I have a great idea, will it qualify?!
If you are pursuing a project that you find personally interesting, relates to your academic pursuits, and provides a public value, but you do not have an organizational contact from within the community who has helped inform the scope of your project, then most likely it will not meet the criteria for an Academic Outreach Endowment (AOE) grant.
How do I know if I should be looking for funding for an unpaid internship instead?
If you cannot clearly articulate the following: (a.) the community-identified need the project aims to help address, (b.) the name of the community partner (individual and organization), (c.) your role in addressing the need, (d.) how the project is embedded within your academic pursuits, and (e.) the product or outcome that provides a public benefit, then you may be looking for funding for an unpaid internship instead of an AOE grant.
The following represent questions asked typically about Academic Outreach Endowment grants. When you click on a question, the answer will appear. If you have additional questions, please email Tiffany Sargent.
How important is the letter from a community partner?

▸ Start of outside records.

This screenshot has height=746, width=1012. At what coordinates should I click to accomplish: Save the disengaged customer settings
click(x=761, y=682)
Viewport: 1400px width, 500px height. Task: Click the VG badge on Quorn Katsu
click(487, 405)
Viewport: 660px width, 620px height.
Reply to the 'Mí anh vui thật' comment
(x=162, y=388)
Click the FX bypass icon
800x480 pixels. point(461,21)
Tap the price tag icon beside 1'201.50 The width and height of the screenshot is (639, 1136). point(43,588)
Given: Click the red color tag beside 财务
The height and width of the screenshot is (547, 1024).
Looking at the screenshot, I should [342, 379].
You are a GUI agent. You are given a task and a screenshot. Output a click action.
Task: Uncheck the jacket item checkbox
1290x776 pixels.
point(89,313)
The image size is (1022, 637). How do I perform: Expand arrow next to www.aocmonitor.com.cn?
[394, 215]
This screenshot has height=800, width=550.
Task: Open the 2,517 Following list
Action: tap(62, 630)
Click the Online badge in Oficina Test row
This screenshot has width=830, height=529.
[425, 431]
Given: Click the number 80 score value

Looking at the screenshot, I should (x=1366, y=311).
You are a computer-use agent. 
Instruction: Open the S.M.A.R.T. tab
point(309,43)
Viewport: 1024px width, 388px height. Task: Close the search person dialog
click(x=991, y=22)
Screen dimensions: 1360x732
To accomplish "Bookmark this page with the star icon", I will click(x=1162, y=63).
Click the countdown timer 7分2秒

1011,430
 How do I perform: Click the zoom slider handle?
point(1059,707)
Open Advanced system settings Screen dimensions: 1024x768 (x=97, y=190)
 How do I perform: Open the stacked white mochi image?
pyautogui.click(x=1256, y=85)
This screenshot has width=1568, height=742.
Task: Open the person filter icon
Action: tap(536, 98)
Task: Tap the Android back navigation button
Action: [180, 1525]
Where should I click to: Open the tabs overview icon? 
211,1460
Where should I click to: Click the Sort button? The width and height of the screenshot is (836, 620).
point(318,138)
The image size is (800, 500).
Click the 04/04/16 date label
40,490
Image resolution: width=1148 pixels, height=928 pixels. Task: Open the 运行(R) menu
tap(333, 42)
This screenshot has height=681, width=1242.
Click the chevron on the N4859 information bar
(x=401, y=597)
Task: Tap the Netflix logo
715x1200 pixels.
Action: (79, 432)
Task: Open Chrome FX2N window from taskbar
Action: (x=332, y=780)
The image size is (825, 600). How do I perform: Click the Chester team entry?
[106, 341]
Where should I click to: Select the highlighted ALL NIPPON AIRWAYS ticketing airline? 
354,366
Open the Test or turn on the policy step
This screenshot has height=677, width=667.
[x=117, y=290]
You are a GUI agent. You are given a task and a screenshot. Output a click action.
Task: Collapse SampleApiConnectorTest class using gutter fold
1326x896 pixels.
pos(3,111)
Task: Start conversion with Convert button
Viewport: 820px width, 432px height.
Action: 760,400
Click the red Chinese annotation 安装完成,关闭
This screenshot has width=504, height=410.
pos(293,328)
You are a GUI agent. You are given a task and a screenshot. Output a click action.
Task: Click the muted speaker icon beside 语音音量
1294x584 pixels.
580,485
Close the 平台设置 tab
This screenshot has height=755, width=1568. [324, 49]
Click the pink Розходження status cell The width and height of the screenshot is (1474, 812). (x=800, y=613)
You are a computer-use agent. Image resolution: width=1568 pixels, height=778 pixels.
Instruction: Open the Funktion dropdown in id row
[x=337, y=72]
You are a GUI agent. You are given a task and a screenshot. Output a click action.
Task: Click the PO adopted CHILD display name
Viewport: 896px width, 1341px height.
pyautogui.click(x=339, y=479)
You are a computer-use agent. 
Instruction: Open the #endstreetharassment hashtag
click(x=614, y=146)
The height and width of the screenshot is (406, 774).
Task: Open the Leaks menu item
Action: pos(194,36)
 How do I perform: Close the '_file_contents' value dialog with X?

It's essential! Quality project-based community-connected learning is based upon an effective partnership with the community. Reciprocity is key. This approach enhances individual learning goals by applying that learning to "real world" needs, as identified with the community partner.
Does it matter where my project is based?
No! Projects can be local, domestic, or international.
What kinds of expenses does the funding cover?
AOE grants can help cover transportation, basic living expenses, and most materials required for the project. AOE grants do not cover payment for one's time or the purchase of items like digital cameras or recorders made available by other College resources.